With respect to the jail sentence, the appeal court rejected the argument that Kazenelson’s jail term should be shortened because the other workers were "contributorily negligent;" the court agreed with the trial judge’s reasoning that such argument "would ignore the reality that a worker’s acceptance of dangerous working conditions is not always a truly voluntary choice.
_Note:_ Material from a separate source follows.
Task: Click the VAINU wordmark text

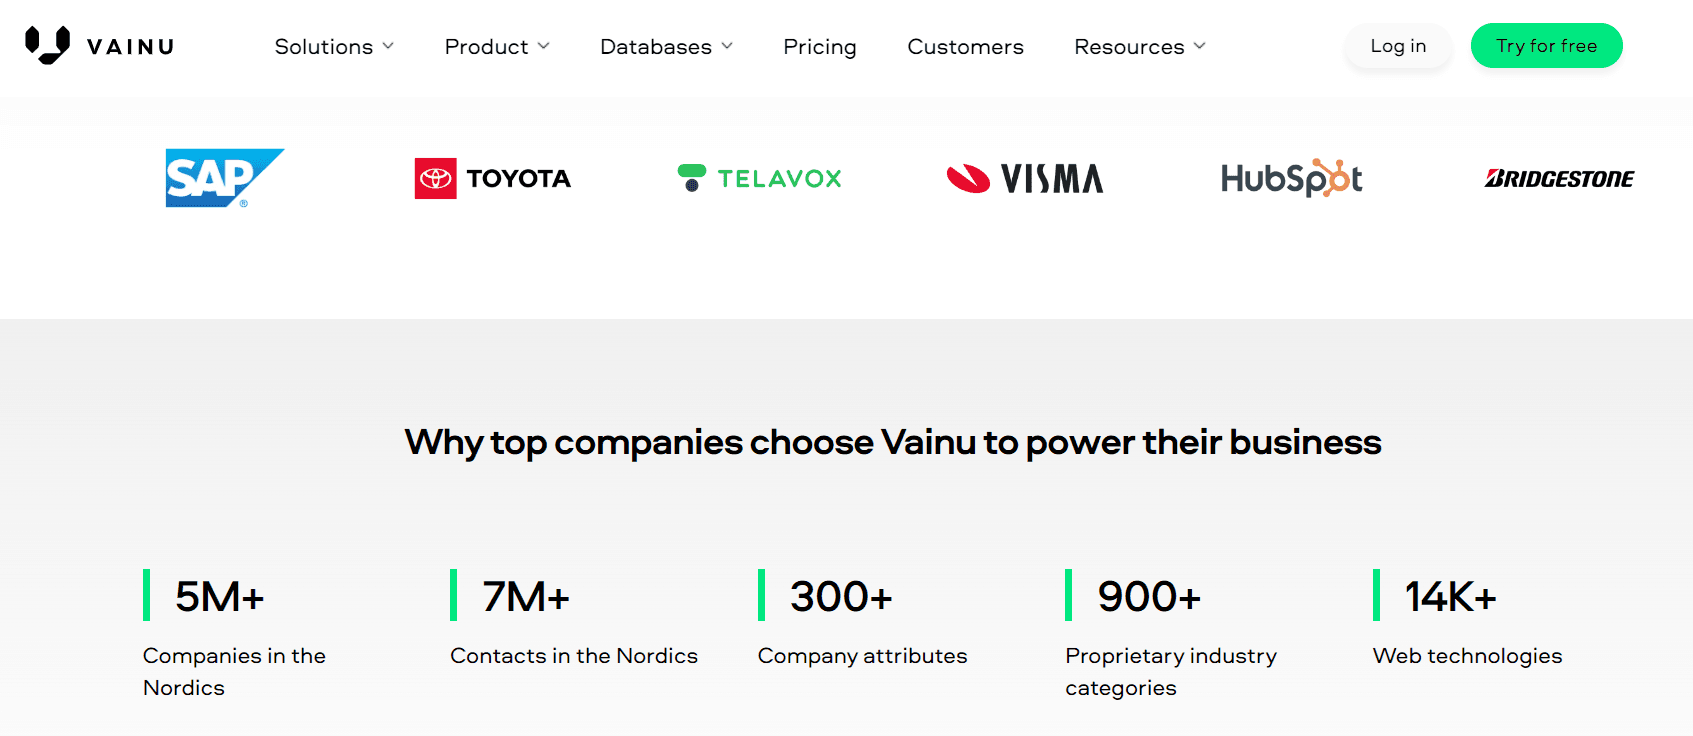Action: point(131,47)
It would also tend to undermine the purpose of the duty imposed by s. 217.1 of the Criminal Codewhich is to impose a legal obligation in relation to workplace safety on management." The appeal court also rejected the argument that, because Kazenelson was a first-time offender, the trial judge placed too much emphasis on "general deterrence."

This case has, and will continue to, send a message to employers and supervisors that criminal negligence charges – in addition to Occupational Health and Safety Act charges – are a real possibility after serious workplace accidents, particularly accidents involving fatalities or serious permanent injuries.

For more information see:

  • R. v. Kazenelson, 2018 CarswellOnt 891 (Ont. C.A.).

Adrian Miedema is a partner with Dentons Canada LLP in Toronto. He can be reached at (416) 863-4678 or [email protected]. Adrian's discussion of this case also appears in the Dentons blog www.occupationalhealthandsafetylaw.com.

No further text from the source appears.